## TASK
Report every line of the records that contains the word "agent".

## Stored data
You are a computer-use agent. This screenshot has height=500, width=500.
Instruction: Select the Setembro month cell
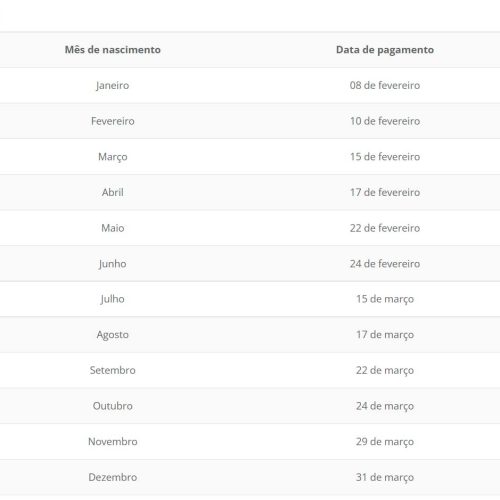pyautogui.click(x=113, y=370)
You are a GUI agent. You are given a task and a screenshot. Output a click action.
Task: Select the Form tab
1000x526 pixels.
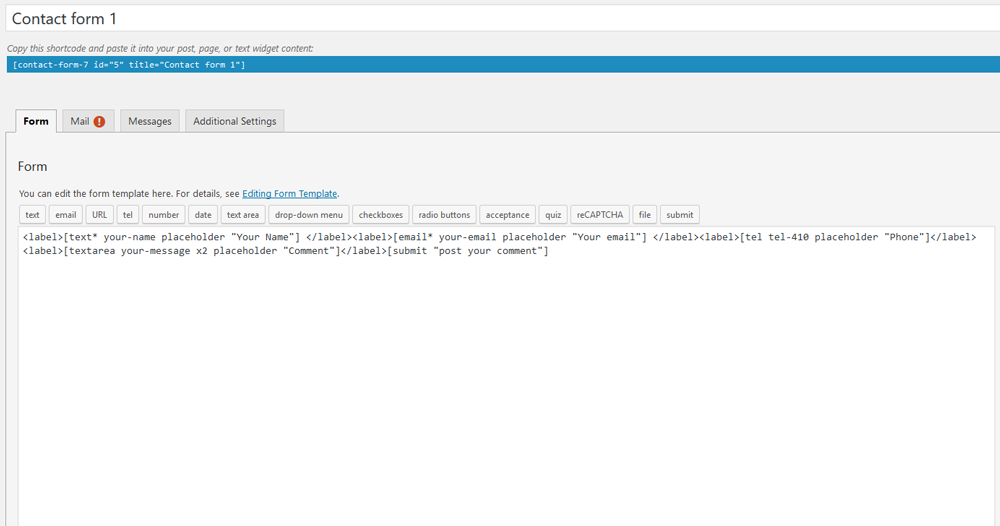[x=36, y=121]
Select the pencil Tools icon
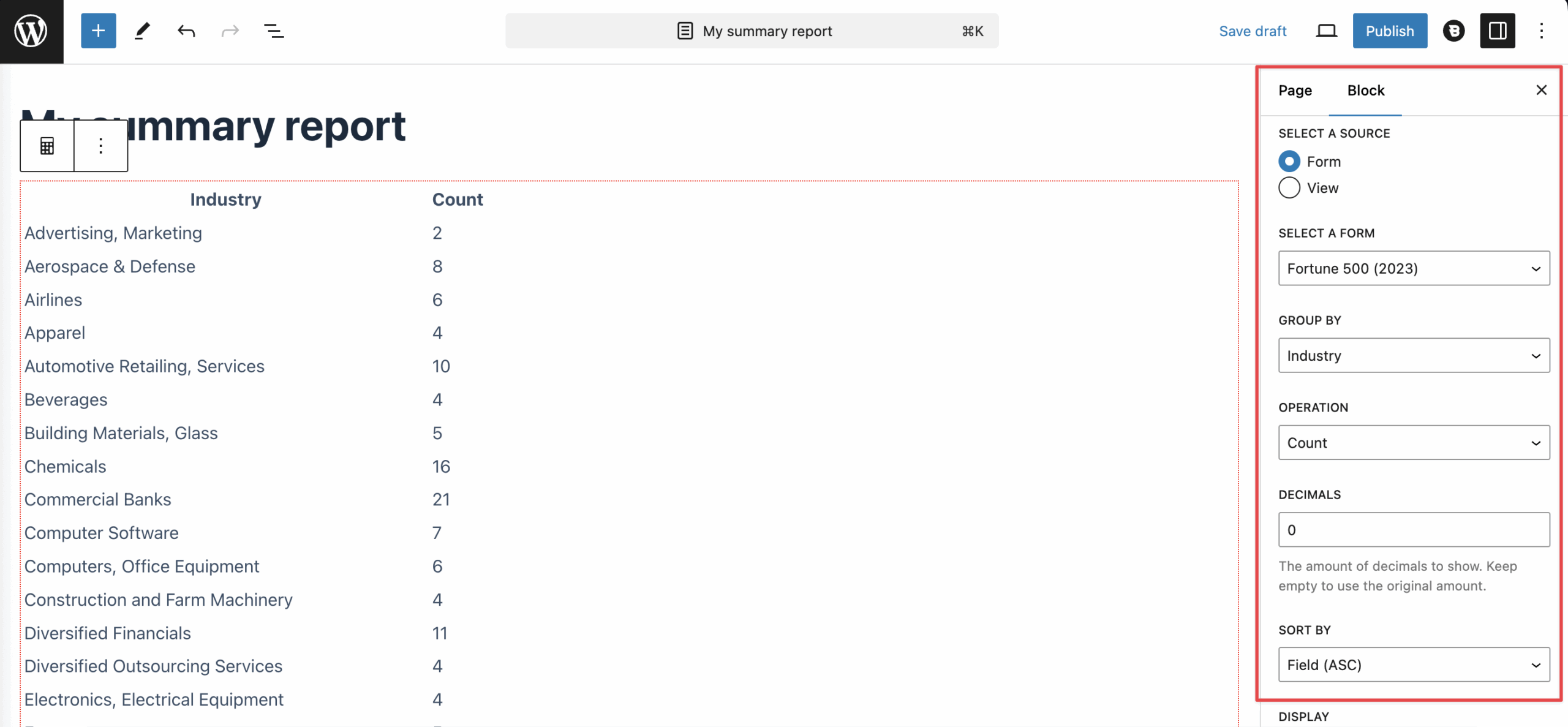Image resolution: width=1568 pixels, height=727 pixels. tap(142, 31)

## FINAL ANSWER
You are a computer-use agent. This screenshot has height=500, width=500.
You are a GUI agent. You are given a task and a screenshot. Output a click action.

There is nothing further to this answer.